Вся высохшая, с побелевшим восковым лицом и страшно горевшими глазами, Татьяна Власьевна походила на одну из тех подвижниц, каких рисуют на старинных образах. Прежней мягкости и податливости в ней не было больше и следа; она смотрела гордой и неприступной. И раньше редко улыбавшиеся губы теперь сложились сурово, как у схимницы; это высохшее и изможденное лицо потеряло способность улыбаться. Даже Нюша и та боялась грозной старухи.

– Я всех вас распустила… везде непорядки… – говорила Татьяна Власьевна сыну. – А теперь будет не так, Гордей Евстратыч…

– Мамынька, да ведь я хозяин дому, – возражал иногда Гордей Евстратыч.

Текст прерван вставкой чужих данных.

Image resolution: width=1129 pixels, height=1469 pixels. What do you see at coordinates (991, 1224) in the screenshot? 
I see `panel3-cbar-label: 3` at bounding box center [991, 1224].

– Какой ты хозяин!.. Брата выгнал и меня хотел пустить по миру… Нет, Гордей Евстратыч, хозяйка здесь я. Ты налаживай свой дом, да в нем и хозяйничай, а этот дом батюшкин… И отцу Крискенту закажи, чтобы он тоже не ходил к нам. Вы с ним меня живую бы закопали в землю… Дескать, пущай только старуха умрет, тогда мы все по-своему повернем.

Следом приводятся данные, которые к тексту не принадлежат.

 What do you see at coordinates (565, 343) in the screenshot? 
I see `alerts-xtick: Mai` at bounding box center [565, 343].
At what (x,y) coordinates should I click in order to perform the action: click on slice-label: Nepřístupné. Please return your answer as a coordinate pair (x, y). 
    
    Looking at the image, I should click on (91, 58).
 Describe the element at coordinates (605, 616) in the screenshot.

Обиженная и огорченная Алена Евстратьевна принуждена была на скорую руку сложить свои модные наряды в чемоданы и отправиться в Верхотурье, обозвав братца на прощанье дураком. Старуха не хотела даже проститься с ней. Отец Крискент проникновенно понял то, что Гордей Евстратыч боялся высказать ему прямо, и, с своей обычной прозорливостью, сам не заглядывал больше в брагинский дом.

Зотушка опять вернулся к Пятовым: как только Феня слегла, так он и заявился, бледный, худой, с трясущимися руками, но с таким же кротким и любящим сердцем и почти женской мягкостью в характере. Теперь Феня была рада ему вдвойне: это был не чужой человек, хотя Зотушка и сам этого не подозревал. Болезнь девушки, сначала неопределенного характера, вдруг резко перешла в нервную горячку: молодая натура не выдержала всех испытаний и теперь жестоко боролась с тяжелым недугом. Зотушка ходил за больной как сиделка, и больная инстинктивно искала его руки, когда нужно было переменить место на подушке или приподнять голову; никто не умел так угодить ей, как Зотушка. Она из его рук принимала и лекарство, которое прописывал привезенный из города доктор.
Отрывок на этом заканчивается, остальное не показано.